Goal of the exercise: In the news article below about Mike O'Brien's district council appearance, what share of affordable housing per development does the MHA legislation call for?

━━━━━ Text passage

After O’Brien’s update, the microphone went around the room for questions from the audience, many of which revolved around housing, development and homelessness.

District 6 resident Mike Carr raised concerns that the MHA would allow developers to pay a relatively small fee to avoid offering affordable units in their buildings. “Builders could come into a neighborhood, buy all the buildings, pay a very small percentage fee to the city, and force everybody who was living there to move elsewhere.”

O’Brien recognized the potential for displacement in spite of the MHA — the legislation calls for 5 to 7 percent affordable housing per development, which O’Brien argues is better than nothing.  “Should it be 25 percent? Would I like to see 25 percent? Absolutely. The concern you raise about displacement happening, I absolutely share with you. But I would point back and say, that’s what’s happening under our current law.”

Several in the audience asked questions about homelessness, and for tangible evidence that the city is responding. While O’Brien pointed out several statistics that are positive — 350 new affordable housing units this year, more shelter options, and 2500 households that have transitioned out of homelessness and into housing — he still recognized that the problem is out of control.

“We have more housing, we have more shelters, we’re doing a better job of getting people into housing. Unfortunately, we still have more people living outdoors, and more people dying. There’s something broken in our system, that despite doing better work at the local level, there are more and more people entering homelessness every year,” O’Brien said. “We haven’t been able to keep up with the demand.”

If you want to watch the Q&A in its entirety, head over to the My Ballard Group on Facebook, where moderator Lauri Miller posted a video of the meeting.

Wednesday’s meeting was the last of the year — the Ballard District Council will meet again January 9.

Thanks to James Passey for posting the above photo in the My Ballard Group

45 thoughts to “Development and homelessness dominate Q&A at Mike O’Brien’s district council appearance”

        1. Well you can go to the meeting or be a little whiny bitch and complain that the person who took the time to actually go and post it online didn’t do it in the right format for you.

━━━━━━━━━━
━━━━━ Information shown

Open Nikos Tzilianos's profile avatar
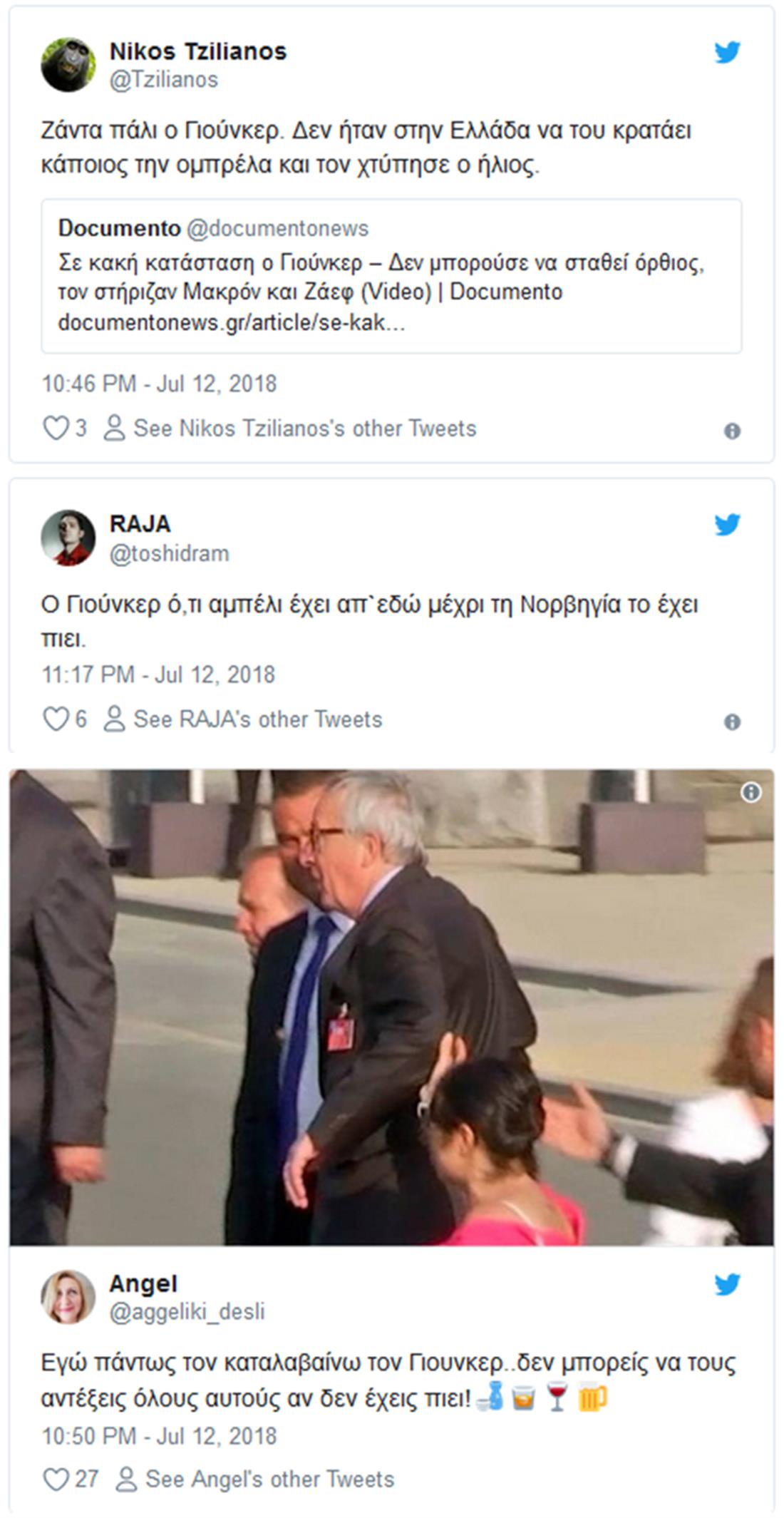The width and height of the screenshot is (784, 1518). coord(68,65)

━━━━━━━━━━

Answer below: 5 to 7 percent